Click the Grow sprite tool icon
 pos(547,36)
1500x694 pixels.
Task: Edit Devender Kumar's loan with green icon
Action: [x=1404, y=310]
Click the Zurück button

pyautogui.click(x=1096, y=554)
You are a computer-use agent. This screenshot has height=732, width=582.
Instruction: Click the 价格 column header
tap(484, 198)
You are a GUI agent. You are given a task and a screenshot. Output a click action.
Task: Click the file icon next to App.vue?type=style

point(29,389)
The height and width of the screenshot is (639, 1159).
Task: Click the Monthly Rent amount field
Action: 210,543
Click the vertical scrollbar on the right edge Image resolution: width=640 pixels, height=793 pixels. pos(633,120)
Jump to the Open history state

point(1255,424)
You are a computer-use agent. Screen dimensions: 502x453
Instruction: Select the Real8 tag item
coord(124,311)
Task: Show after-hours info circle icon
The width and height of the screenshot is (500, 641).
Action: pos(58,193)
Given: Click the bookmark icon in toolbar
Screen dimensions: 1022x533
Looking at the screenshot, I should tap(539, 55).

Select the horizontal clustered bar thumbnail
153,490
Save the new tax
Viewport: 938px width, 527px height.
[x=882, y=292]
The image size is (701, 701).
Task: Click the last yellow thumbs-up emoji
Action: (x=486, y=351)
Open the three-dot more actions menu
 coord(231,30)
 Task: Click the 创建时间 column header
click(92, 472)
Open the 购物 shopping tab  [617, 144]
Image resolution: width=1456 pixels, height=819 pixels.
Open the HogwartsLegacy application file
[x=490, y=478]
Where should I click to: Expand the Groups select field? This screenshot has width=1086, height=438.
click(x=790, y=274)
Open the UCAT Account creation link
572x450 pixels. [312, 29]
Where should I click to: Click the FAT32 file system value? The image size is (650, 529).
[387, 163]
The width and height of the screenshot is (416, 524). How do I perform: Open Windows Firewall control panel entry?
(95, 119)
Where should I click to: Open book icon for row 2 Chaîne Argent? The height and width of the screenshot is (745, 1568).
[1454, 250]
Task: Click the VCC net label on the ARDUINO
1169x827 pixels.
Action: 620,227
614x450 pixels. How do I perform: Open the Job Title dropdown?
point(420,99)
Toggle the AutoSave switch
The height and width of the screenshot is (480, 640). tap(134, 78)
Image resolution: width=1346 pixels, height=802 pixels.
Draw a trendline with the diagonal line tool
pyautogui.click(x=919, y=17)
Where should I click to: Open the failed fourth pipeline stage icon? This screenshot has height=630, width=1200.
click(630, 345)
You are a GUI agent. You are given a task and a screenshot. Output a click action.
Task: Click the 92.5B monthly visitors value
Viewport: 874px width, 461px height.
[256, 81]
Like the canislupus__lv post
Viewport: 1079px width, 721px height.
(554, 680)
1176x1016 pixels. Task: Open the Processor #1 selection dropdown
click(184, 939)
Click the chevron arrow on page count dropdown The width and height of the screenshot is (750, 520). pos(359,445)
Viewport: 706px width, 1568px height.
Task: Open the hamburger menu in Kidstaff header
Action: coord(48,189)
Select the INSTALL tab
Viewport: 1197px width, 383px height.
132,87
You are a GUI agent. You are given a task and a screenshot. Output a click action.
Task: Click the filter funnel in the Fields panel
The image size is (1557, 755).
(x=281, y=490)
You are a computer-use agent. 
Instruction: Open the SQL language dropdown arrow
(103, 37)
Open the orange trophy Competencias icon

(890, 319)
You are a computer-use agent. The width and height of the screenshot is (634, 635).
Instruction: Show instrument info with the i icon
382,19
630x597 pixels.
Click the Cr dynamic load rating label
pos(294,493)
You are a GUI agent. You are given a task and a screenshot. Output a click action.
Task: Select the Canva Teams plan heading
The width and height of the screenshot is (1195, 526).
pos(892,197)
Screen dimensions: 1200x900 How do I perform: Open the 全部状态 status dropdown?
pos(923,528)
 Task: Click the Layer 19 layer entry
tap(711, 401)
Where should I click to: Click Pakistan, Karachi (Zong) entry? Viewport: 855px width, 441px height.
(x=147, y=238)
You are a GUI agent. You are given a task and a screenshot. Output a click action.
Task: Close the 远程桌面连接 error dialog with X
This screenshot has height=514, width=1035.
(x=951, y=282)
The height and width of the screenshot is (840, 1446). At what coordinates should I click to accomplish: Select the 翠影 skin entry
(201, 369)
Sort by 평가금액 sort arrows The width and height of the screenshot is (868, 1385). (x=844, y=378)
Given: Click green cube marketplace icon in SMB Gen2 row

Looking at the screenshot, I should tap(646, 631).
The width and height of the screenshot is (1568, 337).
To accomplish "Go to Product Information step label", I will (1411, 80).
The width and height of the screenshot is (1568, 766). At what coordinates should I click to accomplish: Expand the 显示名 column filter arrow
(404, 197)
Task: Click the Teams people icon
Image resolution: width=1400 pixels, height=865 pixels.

▸ **Aim of the exercise**
Retype all of the material exactly as it stands above.

▸ **Problem solution**
Click the Grow sprite tool icon
 pos(547,36)
1500x694 pixels.
Task: Edit Devender Kumar's loan with green icon
Action: [x=1404, y=310]
Click the Zurück button

pyautogui.click(x=1096, y=554)
You are a computer-use agent. This screenshot has height=732, width=582.
Instruction: Click the 价格 column header
tap(484, 198)
You are a GUI agent. You are given a task and a screenshot. Output a click action.
Task: Click the file icon next to App.vue?type=style

point(29,389)
The height and width of the screenshot is (639, 1159).
Task: Click the Monthly Rent amount field
Action: 210,543
Click the vertical scrollbar on the right edge Image resolution: width=640 pixels, height=793 pixels. pos(633,120)
Jump to the Open history state

point(1255,424)
You are a computer-use agent. Screen dimensions: 502x453
Instruction: Select the Real8 tag item
coord(124,311)
Task: Show after-hours info circle icon
The width and height of the screenshot is (500, 641).
Action: pos(58,193)
Given: Click the bookmark icon in toolbar
Screen dimensions: 1022x533
Looking at the screenshot, I should tap(539, 55).

Select the horizontal clustered bar thumbnail
153,490
Save the new tax
Viewport: 938px width, 527px height.
[x=882, y=292]
The image size is (701, 701).
Task: Click the last yellow thumbs-up emoji
Action: (x=486, y=351)
Open the three-dot more actions menu
 coord(231,30)
 Task: Click the 创建时间 column header
click(92, 472)
Open the 购物 shopping tab  [617, 144]
Image resolution: width=1456 pixels, height=819 pixels.
Open the HogwartsLegacy application file
[x=490, y=478]
Where should I click to: Expand the Groups select field? This screenshot has width=1086, height=438.
click(x=790, y=274)
Open the UCAT Account creation link
572x450 pixels. [312, 29]
Where should I click to: Click the FAT32 file system value? The image size is (650, 529).
[387, 163]
The width and height of the screenshot is (416, 524). How do I perform: Open Windows Firewall control panel entry?
(95, 119)
Where should I click to: Open book icon for row 2 Chaîne Argent? The height and width of the screenshot is (745, 1568).
[1454, 250]
Task: Click the VCC net label on the ARDUINO
1169x827 pixels.
Action: 620,227
614x450 pixels. How do I perform: Open the Job Title dropdown?
point(420,99)
Toggle the AutoSave switch
The height and width of the screenshot is (480, 640). tap(134, 78)
Image resolution: width=1346 pixels, height=802 pixels.
Draw a trendline with the diagonal line tool
pyautogui.click(x=919, y=17)
Where should I click to: Open the failed fourth pipeline stage icon? This screenshot has height=630, width=1200.
click(630, 345)
You are a GUI agent. You are given a task and a screenshot. Output a click action.
Task: Click the 92.5B monthly visitors value
Viewport: 874px width, 461px height.
[256, 81]
Like the canislupus__lv post
Viewport: 1079px width, 721px height.
(554, 680)
1176x1016 pixels. Task: Open the Processor #1 selection dropdown
click(184, 939)
Click the chevron arrow on page count dropdown The width and height of the screenshot is (750, 520). pos(359,445)
Viewport: 706px width, 1568px height.
Task: Open the hamburger menu in Kidstaff header
Action: coord(48,189)
Select the INSTALL tab
Viewport: 1197px width, 383px height.
132,87
You are a GUI agent. You are given a task and a screenshot. Output a click action.
Task: Click the filter funnel in the Fields panel
The image size is (1557, 755).
(x=281, y=490)
You are a computer-use agent. 
Instruction: Open the SQL language dropdown arrow
(103, 37)
Open the orange trophy Competencias icon

(890, 319)
You are a computer-use agent. The width and height of the screenshot is (634, 635).
Instruction: Show instrument info with the i icon
382,19
630x597 pixels.
Click the Cr dynamic load rating label
pos(294,493)
You are a GUI agent. You are given a task and a screenshot. Output a click action.
Task: Select the Canva Teams plan heading
The width and height of the screenshot is (1195, 526).
pos(892,197)
Screen dimensions: 1200x900 How do I perform: Open the 全部状态 status dropdown?
pos(923,528)
 Task: Click the Layer 19 layer entry
tap(711, 401)
Where should I click to: Click Pakistan, Karachi (Zong) entry? Viewport: 855px width, 441px height.
(x=147, y=238)
You are a GUI agent. You are given a task and a screenshot. Output a click action.
Task: Close the 远程桌面连接 error dialog with X
This screenshot has height=514, width=1035.
(x=951, y=282)
The height and width of the screenshot is (840, 1446). At what coordinates should I click to accomplish: Select the 翠影 skin entry
(201, 369)
Sort by 평가금액 sort arrows The width and height of the screenshot is (868, 1385). (x=844, y=378)
Given: Click green cube marketplace icon in SMB Gen2 row

Looking at the screenshot, I should tap(646, 631).
The width and height of the screenshot is (1568, 337).
To accomplish "Go to Product Information step label", I will (1411, 80).
The width and height of the screenshot is (1568, 766). At what coordinates should I click to accomplish: Expand the 显示名 column filter arrow
(404, 197)
Task: Click the Teams people icon
Image resolution: width=1400 pixels, height=865 pixels.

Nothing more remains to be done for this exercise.